## DESCRIPTION OF THE TASK
Write out every line exactly, from the first line of the records below through the line that contains "Task: Expand the hamburger".

## DATA PROVIDED
::::::
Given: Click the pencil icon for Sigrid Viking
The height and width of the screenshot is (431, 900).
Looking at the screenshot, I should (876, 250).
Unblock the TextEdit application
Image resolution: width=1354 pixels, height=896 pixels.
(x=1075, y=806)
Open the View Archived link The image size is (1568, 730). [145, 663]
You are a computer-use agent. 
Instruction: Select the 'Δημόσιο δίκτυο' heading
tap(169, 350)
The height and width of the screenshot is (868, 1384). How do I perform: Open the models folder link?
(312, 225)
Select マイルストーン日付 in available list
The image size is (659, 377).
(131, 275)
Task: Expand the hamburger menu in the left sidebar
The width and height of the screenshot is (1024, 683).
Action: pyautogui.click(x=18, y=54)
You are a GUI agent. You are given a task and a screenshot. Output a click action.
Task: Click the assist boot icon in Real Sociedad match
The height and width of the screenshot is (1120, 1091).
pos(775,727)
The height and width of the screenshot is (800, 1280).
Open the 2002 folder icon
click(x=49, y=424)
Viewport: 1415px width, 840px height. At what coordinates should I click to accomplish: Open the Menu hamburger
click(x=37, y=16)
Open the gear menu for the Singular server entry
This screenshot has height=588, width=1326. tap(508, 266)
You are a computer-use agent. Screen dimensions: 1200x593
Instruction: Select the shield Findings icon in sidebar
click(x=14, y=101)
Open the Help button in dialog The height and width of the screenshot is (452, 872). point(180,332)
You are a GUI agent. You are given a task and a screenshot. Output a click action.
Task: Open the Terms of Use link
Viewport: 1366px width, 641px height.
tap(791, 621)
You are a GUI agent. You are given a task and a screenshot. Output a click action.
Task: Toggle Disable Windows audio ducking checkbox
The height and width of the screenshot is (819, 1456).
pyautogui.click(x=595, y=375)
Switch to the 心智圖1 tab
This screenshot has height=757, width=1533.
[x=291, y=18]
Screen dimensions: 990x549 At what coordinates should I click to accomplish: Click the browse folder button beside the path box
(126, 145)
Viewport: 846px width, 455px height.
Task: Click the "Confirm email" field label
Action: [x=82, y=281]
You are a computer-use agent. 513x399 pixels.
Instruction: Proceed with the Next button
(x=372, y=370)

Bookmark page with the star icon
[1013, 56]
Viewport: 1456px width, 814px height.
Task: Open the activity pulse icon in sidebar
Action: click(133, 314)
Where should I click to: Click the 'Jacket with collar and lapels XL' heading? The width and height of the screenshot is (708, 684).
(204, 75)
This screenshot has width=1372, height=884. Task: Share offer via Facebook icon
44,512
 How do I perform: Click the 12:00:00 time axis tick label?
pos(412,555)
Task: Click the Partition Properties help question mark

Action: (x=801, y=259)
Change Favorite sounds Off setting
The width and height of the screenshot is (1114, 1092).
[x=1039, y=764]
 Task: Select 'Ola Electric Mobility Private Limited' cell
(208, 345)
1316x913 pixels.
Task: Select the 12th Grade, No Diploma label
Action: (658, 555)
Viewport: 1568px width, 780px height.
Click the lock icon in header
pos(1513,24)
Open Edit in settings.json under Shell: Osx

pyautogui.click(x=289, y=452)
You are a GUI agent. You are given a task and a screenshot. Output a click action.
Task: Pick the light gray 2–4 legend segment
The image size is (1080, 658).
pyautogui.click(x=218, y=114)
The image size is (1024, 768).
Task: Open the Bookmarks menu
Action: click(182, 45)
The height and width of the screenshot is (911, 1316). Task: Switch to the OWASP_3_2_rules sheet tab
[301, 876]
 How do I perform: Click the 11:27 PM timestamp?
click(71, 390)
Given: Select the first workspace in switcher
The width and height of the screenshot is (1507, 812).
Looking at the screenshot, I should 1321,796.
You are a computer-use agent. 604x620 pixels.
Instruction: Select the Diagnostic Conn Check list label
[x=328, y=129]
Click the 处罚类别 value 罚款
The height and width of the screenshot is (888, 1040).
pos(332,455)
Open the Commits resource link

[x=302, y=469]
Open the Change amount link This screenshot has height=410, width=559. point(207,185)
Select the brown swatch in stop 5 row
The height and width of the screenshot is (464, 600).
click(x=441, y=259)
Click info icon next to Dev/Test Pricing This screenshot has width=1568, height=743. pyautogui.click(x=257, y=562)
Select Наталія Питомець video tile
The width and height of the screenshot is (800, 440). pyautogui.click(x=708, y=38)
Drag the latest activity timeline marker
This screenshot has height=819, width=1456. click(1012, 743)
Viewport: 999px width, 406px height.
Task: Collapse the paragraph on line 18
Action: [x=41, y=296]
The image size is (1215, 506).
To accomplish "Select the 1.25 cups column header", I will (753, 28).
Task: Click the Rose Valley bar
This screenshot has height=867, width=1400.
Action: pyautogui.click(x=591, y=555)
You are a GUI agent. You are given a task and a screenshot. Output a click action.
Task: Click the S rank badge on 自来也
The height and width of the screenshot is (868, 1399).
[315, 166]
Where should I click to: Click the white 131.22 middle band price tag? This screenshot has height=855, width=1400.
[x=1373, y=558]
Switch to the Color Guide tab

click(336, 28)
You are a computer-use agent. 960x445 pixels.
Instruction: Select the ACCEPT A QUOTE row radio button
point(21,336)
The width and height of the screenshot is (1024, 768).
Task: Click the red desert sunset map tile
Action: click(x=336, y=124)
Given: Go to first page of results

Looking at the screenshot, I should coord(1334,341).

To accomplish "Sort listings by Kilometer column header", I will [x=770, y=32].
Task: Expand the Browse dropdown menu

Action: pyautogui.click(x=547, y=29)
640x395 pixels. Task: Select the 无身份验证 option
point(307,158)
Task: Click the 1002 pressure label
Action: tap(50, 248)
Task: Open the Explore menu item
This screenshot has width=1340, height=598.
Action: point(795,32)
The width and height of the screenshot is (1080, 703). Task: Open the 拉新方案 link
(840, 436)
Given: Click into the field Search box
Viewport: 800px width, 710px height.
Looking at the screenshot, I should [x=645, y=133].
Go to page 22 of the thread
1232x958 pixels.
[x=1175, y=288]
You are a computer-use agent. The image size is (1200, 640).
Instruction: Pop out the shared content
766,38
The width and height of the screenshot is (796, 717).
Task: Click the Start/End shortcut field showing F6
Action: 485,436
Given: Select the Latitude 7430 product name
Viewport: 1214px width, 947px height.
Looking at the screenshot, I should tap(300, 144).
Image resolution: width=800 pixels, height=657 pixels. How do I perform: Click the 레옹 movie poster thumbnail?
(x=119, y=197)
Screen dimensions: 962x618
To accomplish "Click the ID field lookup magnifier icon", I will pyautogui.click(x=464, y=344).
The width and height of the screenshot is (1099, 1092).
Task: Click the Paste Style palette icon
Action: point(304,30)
::::::
## OUTPUT FOR THIS EXERCISE
Given: Click the pencil icon for Sigrid Viking
The height and width of the screenshot is (431, 900).
Looking at the screenshot, I should (876, 250).
Unblock the TextEdit application
Image resolution: width=1354 pixels, height=896 pixels.
(x=1075, y=806)
Open the View Archived link The image size is (1568, 730). [145, 663]
You are a computer-use agent. 
Instruction: Select the 'Δημόσιο δίκτυο' heading
tap(169, 350)
The height and width of the screenshot is (868, 1384). How do I perform: Open the models folder link?
(312, 225)
Select マイルストーン日付 in available list
The image size is (659, 377).
(131, 275)
Task: Expand the hamburger menu in the left sidebar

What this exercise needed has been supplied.